How’s this for an idea in educating the greater community about Judaism: Put it in a storefront. That’s the thinking behind artist Joan Rudd’s J-Kick crowdfunding campaign, called the Pop-Up Cultural Heritage Exhibit.
As one of two projects currently featured on the Jewish Federation of Greater Seattle’s crowdfunding site at j-kick.org, Rudd is about halfway to her $5,000 tipping point to put a six-week, “out-of-the-box, experiential exhibit that will engage Jewish community through art and educate both Jews and non-Jews, including those who have Jewish partners,” according to the site.
Rudd, a sculptor and artist whose works have incorporated Yiddish and Jewish themes (she created the Yiddish panels that used to be on Northend bus stops), makes clear that the installation is not about her, but about Jewish culture in the Northwest.
“I come from New York City. I went to a high school where Jewish students were the majority,” she explained. But after coming out to Portland in the 1960s to study art and then moving up to Seattle, she began to feel her minority status.
While many Seattle transplants see themselves as fleeing a stifling culture further east, “actually,” said Rudd, “there’s a fair amount of intolerance [here]. I think some of that is simple ignorance of what a Jew is.”
Recent experiences of anti-Semitism have reinforced this, she says.
“There’s no sort of easy explanation for why there are Jews in the Northwest,” she said.

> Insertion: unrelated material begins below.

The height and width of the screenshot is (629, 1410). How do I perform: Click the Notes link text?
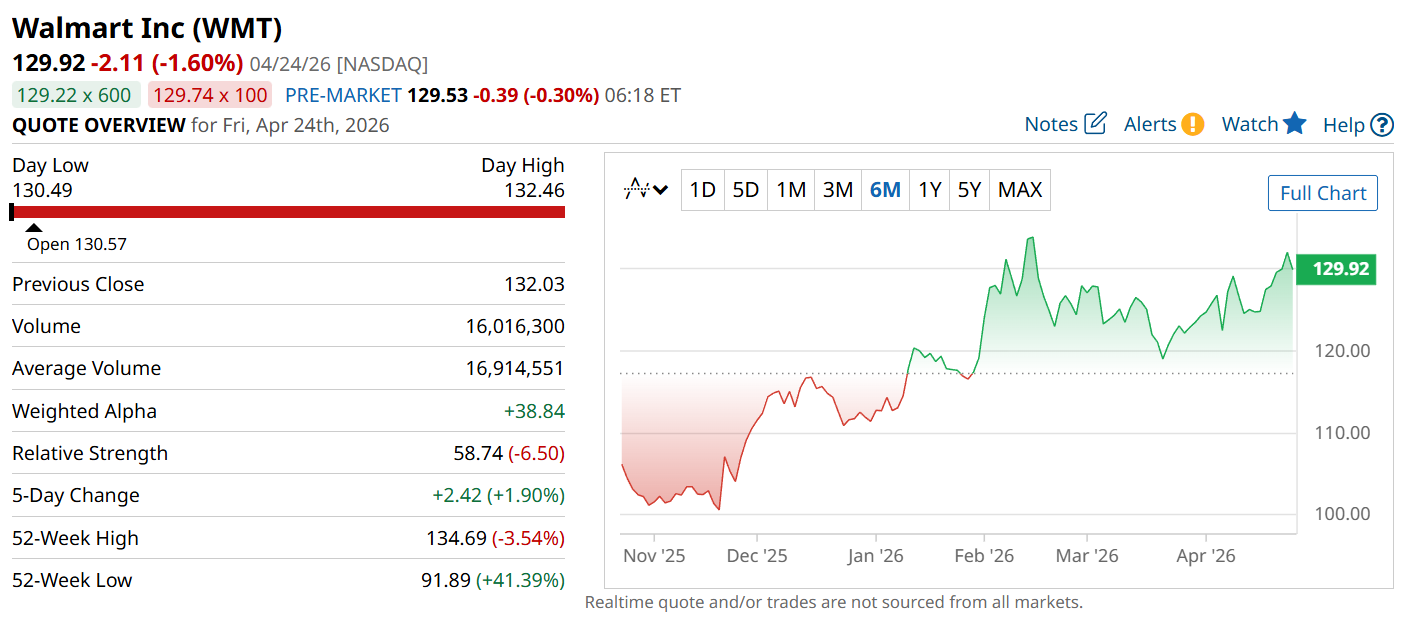point(1051,124)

Other immigrant experiences are easier to track because they’re a greater part of the American narrative, and ethnic-cultural museums back those stories up. But there’s no Jewish museum in Seattle. Which got Rudd, with a little help from her friends, thinking.
“If you just wanted to do show and tell, what do you do?”

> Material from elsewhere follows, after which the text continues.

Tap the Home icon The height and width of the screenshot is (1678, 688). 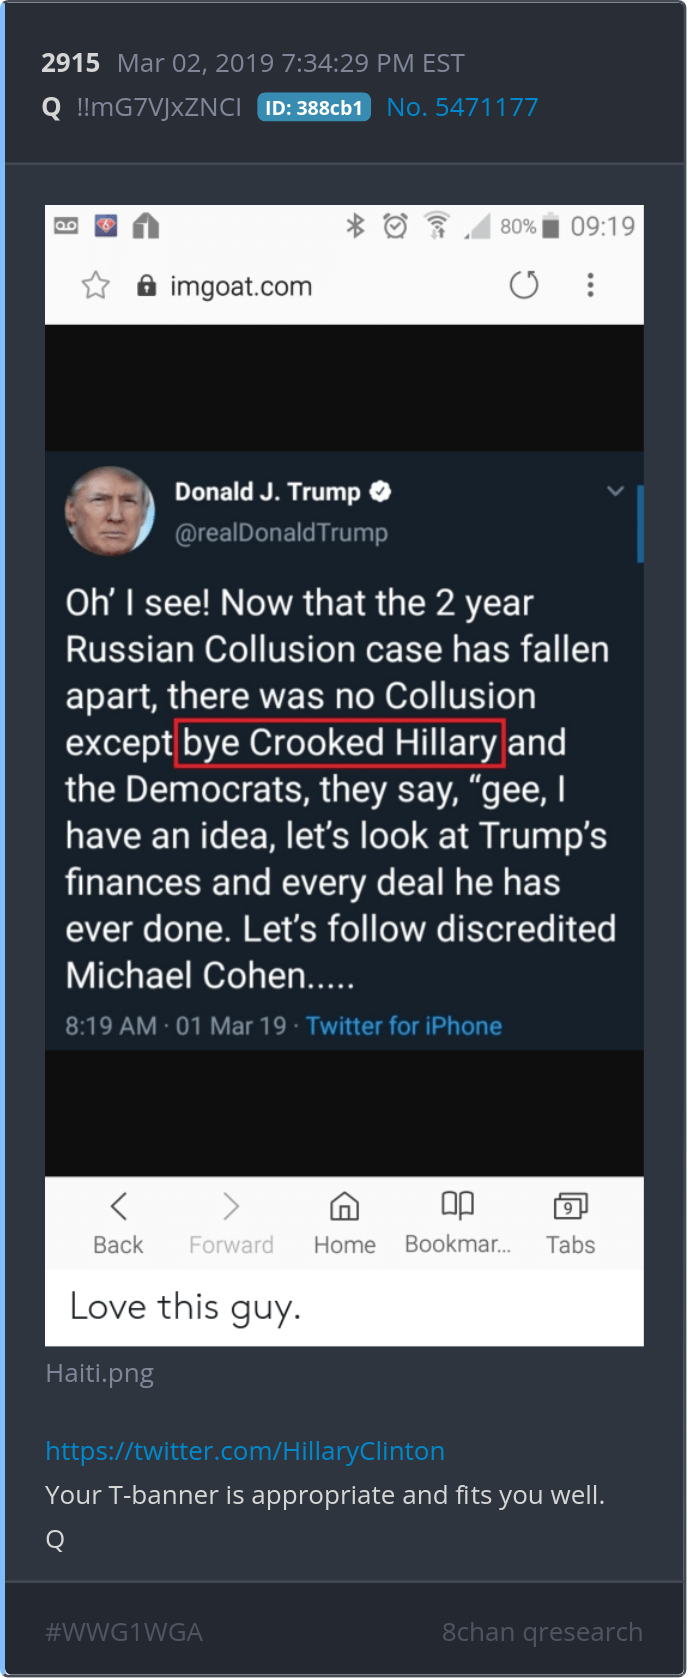(x=344, y=1207)
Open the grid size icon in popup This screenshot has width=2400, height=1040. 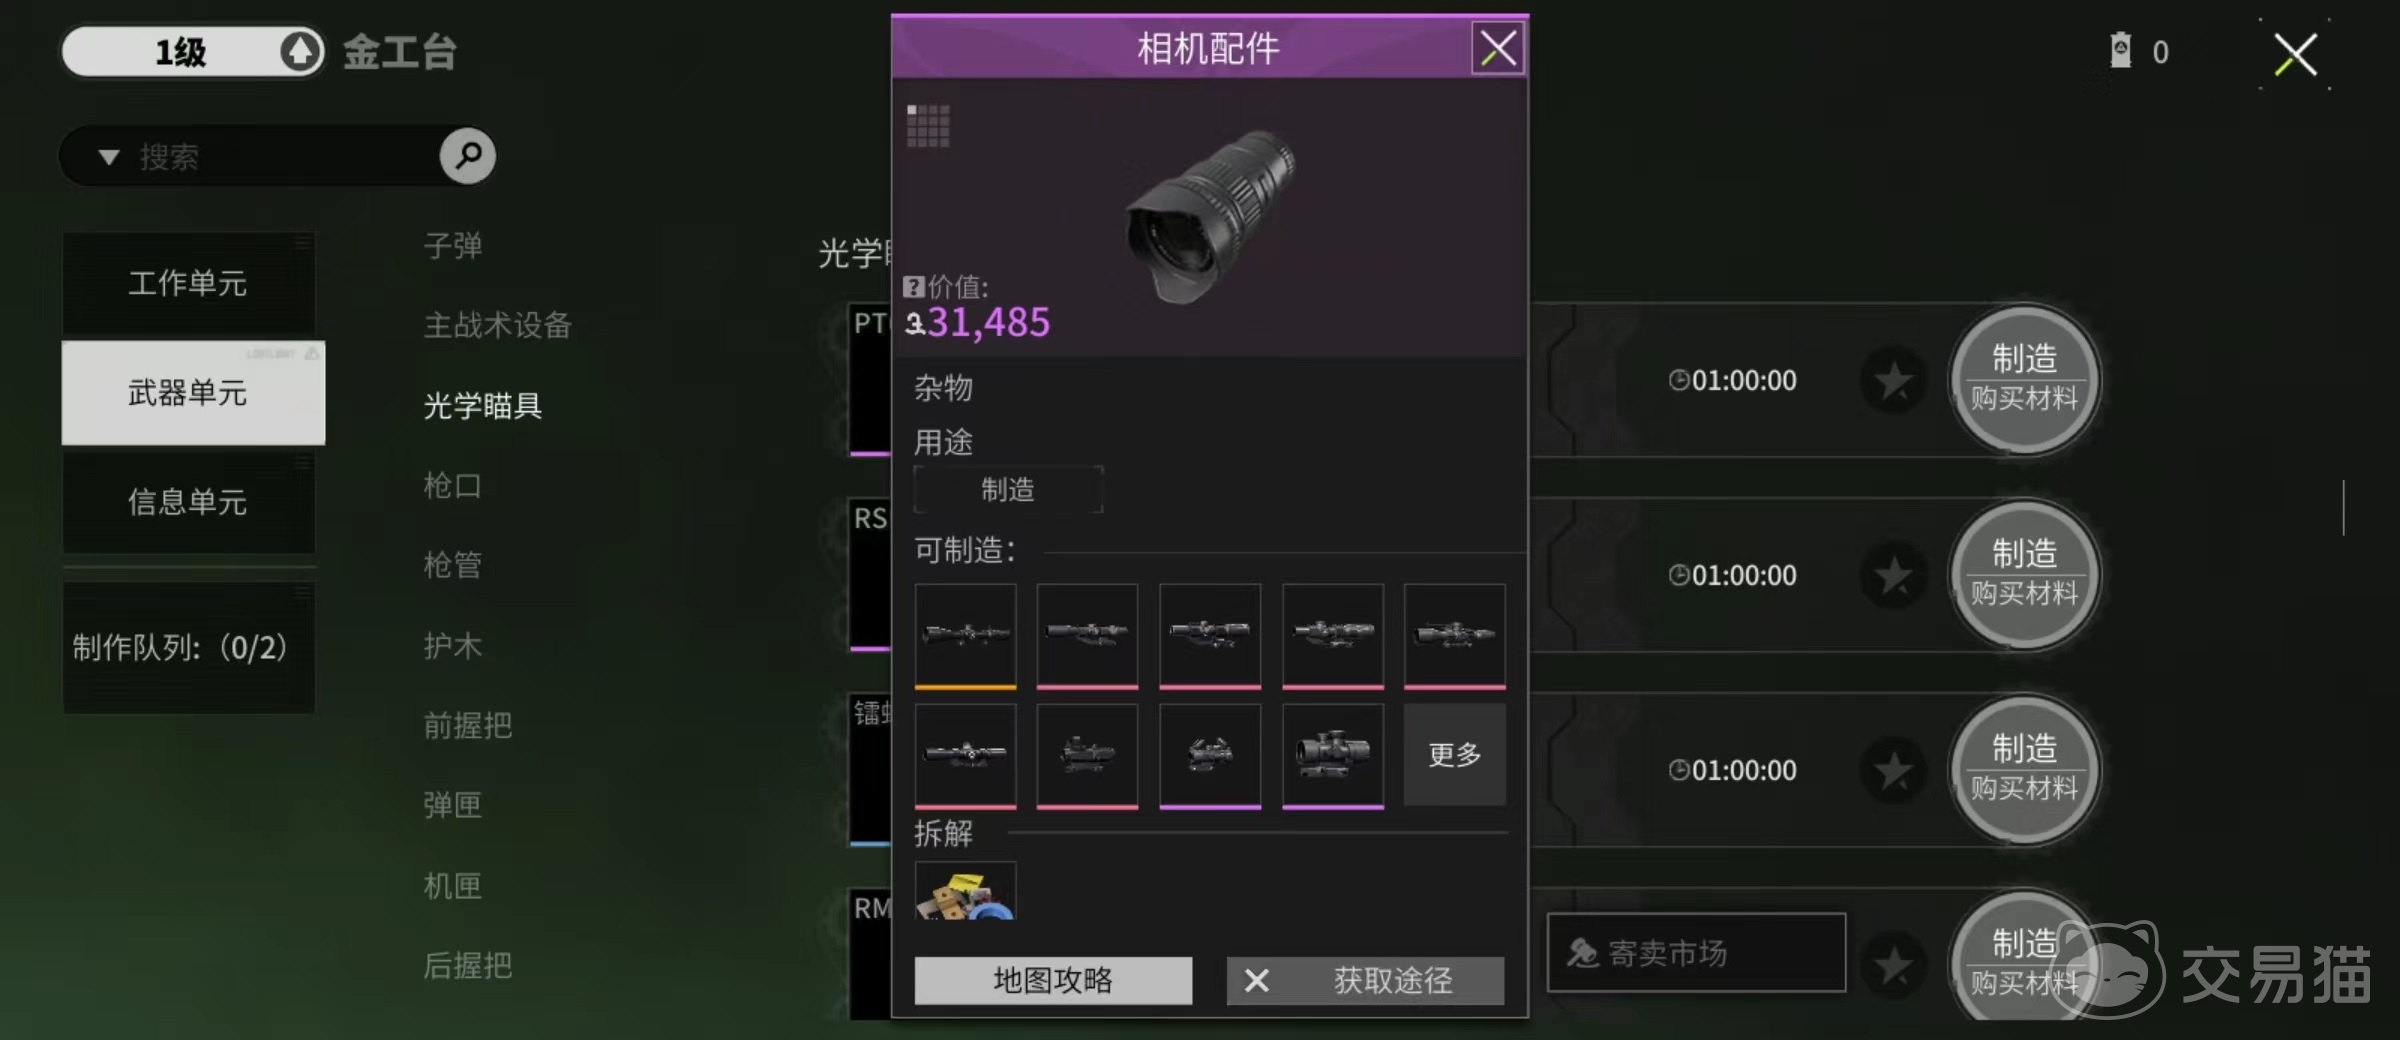(928, 126)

The result is a plan to create a pop-up exhibit as part of Storefronts Seattle, a sort of basic Jewish culture show and tell.
It’s a confluence of ideas, weaving together physical pieces depicting Jewish life, artwork, the “immigration stories” of some of her friends, maps, a historical timeline of significant world events, and depictions of the cycle of life and the liturgical year.
A little context could go a long way. For instance, the timeline includes the fall of the Soviet Union. Explains Rudd, “There are a lot of Russians in Bellevue because of the fall of the Soviet Union.”
“Why do I consider having a connection to Jewish culture or faith important?” Rudd asks. “I wanted to make that [question] visual.”
The audience, says Rudd, is non-Jewish. But that’s posed a challenge for raising the needed funds for transportation, installation, and to pay the communications manager she’s hired — despite feedback from the Federation that the project was exactly the kind of J-Kick they were hoping for. She’s also the only individual who has submitted a project, as opposed to an organization. Most of her donors, so far, are unaffiliated Jews and Jews in interfaith marriages, or parents of children in interfaith marriages. Most are women. Outreach to rabbis and organizations has received little response.
“People who are comfy in their own synagogues don’t see a need for this,” says Rudd.
If the project doesn’t meet the tipping point to receive her contributors’ funds by Tuesday, Rudd has a few backup plans. But the Pop-Up Cultural Heritage Exhibit won’t happen, at least not as planned. If it doesn’t materialize in installation form, Rudd is mulling the possibility of a book or a web version.
Whatever happens, it should represent “engaged Jewish identity through art,” Rudd says, something that says, “that’s who we are in Seattle.”